EXCERPT TO READ:
+ + + +

Inevitably, the large hotel corporations saw there was money to be made in diversifying, and today, most of them have boutique-style sub-brands. One of the first and most successful were the W hotels, Starwood’s response to the Schrager/Starck phenomenon. Hyatt launched their Andaz and Centric chains, Accor introduced MGallery, and Ian Schrager himself even cashed in, partnering with Marriott for their EDITION hotels. That may not suit the David-slays-Goliath underdog narrative that we’re all so fond of, but in the end, today’s traveler can expect much more style, much more personality, and a much more memorable experience than they could before the Schrager hotels hit the scene.

In just a couple decades, the language of what the average hotel is, and must be, was completely rewritten. It could even be argued that all hotels are now boutique hotels. Not just because the lobby at your roadside budget chain looks a little more futuristic, but because every hotel, even the legendary grand dames, are being forced to angle for their specific type of guest. This is a welcome democratization of the market, giving guests with a lower budget as many interesting options as those with a higher one, and giving all of us the opportunity to stay somewhere that speaks more directly to our soul.

It’s a net win for travelers, for designers, for hoteliers, and for us — we knew we were on to something when we launched nearly two decades ago, but as confident as we were, we couldn’t have known we were entering into hospitality’s golden age.

+ + + +

EXERCISE BRIEF: Write out the passage on boutique hotels in full, word for word.

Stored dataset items

+ + + +

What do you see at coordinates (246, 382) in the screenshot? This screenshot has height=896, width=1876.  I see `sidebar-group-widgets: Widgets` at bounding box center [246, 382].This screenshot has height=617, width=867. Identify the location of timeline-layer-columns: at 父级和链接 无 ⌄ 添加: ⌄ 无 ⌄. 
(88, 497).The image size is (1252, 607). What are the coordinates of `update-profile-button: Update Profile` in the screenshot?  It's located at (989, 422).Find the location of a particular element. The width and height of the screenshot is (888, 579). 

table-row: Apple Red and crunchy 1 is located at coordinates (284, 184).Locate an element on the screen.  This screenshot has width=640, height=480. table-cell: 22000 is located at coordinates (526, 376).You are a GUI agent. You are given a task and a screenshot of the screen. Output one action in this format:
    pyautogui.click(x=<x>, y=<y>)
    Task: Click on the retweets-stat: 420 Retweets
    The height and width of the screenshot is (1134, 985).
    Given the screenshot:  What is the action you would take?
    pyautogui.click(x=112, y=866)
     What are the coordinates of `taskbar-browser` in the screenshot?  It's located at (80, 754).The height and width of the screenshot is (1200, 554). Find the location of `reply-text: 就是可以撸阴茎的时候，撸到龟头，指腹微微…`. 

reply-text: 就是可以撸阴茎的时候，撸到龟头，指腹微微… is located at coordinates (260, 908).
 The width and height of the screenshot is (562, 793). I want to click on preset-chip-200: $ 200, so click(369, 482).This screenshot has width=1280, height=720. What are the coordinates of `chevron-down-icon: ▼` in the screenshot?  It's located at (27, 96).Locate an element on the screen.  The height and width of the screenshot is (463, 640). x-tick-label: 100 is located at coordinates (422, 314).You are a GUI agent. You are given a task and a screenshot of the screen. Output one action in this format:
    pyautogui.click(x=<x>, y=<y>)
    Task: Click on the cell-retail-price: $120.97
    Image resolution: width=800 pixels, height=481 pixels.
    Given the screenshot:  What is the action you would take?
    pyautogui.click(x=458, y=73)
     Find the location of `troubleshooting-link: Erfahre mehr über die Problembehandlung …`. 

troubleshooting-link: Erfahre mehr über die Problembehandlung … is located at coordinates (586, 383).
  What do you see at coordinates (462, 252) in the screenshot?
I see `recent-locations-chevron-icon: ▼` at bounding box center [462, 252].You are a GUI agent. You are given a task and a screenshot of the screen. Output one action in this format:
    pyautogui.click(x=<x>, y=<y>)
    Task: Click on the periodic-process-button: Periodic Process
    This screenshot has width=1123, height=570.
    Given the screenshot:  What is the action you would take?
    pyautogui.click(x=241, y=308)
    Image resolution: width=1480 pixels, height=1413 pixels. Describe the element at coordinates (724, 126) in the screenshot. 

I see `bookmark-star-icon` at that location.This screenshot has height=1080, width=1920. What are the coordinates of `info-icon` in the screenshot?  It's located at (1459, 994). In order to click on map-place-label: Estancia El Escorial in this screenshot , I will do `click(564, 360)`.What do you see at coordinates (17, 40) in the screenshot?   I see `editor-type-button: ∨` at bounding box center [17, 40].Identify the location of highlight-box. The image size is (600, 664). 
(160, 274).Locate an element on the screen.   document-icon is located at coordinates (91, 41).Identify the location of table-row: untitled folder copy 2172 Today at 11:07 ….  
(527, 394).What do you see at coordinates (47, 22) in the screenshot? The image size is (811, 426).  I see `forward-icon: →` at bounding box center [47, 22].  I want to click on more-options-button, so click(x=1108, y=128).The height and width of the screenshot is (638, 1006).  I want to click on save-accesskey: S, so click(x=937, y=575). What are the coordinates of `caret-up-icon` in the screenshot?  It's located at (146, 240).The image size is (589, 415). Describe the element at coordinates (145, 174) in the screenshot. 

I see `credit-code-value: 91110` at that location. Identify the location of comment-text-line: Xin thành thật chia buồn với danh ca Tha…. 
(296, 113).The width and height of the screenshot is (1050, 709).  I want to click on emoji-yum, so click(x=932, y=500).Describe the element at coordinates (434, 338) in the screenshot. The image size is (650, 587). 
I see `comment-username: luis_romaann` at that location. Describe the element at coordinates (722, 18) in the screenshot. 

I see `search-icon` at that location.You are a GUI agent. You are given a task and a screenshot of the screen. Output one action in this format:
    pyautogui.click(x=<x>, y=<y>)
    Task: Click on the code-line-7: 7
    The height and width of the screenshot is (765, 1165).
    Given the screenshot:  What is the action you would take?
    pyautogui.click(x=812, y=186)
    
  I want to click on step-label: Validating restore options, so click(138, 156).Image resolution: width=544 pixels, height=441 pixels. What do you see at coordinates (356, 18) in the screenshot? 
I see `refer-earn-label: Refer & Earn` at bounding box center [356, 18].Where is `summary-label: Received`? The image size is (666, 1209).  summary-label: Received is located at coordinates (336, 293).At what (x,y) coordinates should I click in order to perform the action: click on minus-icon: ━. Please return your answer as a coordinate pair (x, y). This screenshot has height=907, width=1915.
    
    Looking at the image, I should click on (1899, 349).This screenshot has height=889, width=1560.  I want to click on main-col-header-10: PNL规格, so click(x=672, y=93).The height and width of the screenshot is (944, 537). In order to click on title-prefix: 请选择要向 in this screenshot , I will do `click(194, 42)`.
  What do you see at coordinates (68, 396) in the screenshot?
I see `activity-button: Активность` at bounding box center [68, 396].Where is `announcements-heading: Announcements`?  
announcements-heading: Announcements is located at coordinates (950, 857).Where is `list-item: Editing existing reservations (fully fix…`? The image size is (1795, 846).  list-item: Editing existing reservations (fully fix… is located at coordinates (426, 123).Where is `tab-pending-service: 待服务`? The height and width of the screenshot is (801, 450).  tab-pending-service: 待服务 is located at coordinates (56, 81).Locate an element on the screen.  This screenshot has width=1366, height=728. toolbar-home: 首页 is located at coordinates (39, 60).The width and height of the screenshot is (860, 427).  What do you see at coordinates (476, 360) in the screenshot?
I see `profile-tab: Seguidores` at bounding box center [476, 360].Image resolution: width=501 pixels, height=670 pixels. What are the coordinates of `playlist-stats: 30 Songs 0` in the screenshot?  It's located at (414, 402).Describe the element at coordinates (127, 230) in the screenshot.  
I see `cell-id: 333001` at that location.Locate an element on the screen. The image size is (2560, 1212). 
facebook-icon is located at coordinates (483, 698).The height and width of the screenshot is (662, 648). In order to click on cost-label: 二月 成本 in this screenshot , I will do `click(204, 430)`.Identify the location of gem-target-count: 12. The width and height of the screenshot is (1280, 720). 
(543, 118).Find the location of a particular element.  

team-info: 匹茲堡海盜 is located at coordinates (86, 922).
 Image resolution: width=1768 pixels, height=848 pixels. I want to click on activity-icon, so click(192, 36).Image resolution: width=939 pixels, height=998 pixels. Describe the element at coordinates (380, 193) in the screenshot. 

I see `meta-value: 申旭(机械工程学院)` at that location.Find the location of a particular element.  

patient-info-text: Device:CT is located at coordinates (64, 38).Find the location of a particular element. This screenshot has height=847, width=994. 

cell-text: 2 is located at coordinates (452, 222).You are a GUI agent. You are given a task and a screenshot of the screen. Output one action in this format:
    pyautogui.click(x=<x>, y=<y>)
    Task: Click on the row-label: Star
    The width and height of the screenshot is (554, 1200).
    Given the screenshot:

+ + + +

RESULT FOR THIS TASK:
Inevitably, the large hotel corporations saw there was money to be made in diversifying, and today, most of them have boutique-style sub-brands. One of the first and most successful were the W hotels, Starwood’s response to the Schrager/Starck phenomenon. Hyatt launched their Andaz and Centric chains, Accor introduced MGallery, and Ian Schrager himself even cashed in, partnering with Marriott for their EDITION hotels. That may not suit the David-slays-Goliath underdog narrative that we’re all so fond of, but in the end, today’s traveler can expect much more style, much more personality, and a much more memorable experience than they could before the Schrager hotels hit the scene.

In just a couple decades, the language of what the average hotel is, and must be, was completely rewritten. It could even be argued that all hotels are now boutique hotels. Not just because the lobby at your roadside budget chain looks a little more futuristic, but because every hotel, even the legendary grand dames, are being forced to angle for their specific type of guest. This is a welcome democratization of the market, giving guests with a lower budget as many interesting options as those with a higher one, and giving all of us the opportunity to stay somewhere that speaks more directly to our soul.

It’s a net win for travelers, for designers, for hoteliers, and for us — we knew we were on to something when we launched nearly two decades ago, but as confident as we were, we couldn’t have known we were entering into hospitality’s golden age.